> **Your instructions**
What do the lines say, reproduced word for word, from the first of the entries below through the line bearing "Task: Click the Tankini value"?

[Items from a dataset]
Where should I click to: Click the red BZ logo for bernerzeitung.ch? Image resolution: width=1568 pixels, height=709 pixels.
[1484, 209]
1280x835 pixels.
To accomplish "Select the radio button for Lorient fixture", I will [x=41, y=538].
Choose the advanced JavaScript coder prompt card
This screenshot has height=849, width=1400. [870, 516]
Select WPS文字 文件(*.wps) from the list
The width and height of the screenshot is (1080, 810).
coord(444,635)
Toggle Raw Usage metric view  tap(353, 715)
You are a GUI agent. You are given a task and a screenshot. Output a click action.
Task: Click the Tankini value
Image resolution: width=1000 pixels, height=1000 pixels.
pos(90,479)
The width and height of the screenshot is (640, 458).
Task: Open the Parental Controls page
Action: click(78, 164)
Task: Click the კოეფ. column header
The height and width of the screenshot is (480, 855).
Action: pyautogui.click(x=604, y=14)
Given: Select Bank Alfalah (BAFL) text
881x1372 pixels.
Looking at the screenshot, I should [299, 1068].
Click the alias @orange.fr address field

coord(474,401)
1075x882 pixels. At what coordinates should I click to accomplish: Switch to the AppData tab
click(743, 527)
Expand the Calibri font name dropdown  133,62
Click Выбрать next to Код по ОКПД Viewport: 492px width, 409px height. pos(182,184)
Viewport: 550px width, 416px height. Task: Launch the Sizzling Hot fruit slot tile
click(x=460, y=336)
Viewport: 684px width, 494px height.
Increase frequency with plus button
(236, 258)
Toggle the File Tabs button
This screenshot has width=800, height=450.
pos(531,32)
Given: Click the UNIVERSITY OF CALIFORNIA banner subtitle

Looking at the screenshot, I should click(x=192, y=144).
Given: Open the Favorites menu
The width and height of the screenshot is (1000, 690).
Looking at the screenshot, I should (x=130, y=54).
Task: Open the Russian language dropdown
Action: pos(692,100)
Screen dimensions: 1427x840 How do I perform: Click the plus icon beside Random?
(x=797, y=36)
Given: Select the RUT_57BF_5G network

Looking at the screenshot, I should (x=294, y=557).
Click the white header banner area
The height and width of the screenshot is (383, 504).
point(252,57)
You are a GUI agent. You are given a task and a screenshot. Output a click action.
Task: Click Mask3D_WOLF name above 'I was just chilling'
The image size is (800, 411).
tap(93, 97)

> **Your solution**
Where should I click to: Click the red BZ logo for bernerzeitung.ch? Image resolution: width=1568 pixels, height=709 pixels.
[1484, 209]
1280x835 pixels.
To accomplish "Select the radio button for Lorient fixture", I will [x=41, y=538].
Choose the advanced JavaScript coder prompt card
This screenshot has height=849, width=1400. [870, 516]
Select WPS文字 文件(*.wps) from the list
The width and height of the screenshot is (1080, 810).
coord(444,635)
Toggle Raw Usage metric view  tap(353, 715)
You are a GUI agent. You are given a task and a screenshot. Output a click action.
Task: Click the Tankini value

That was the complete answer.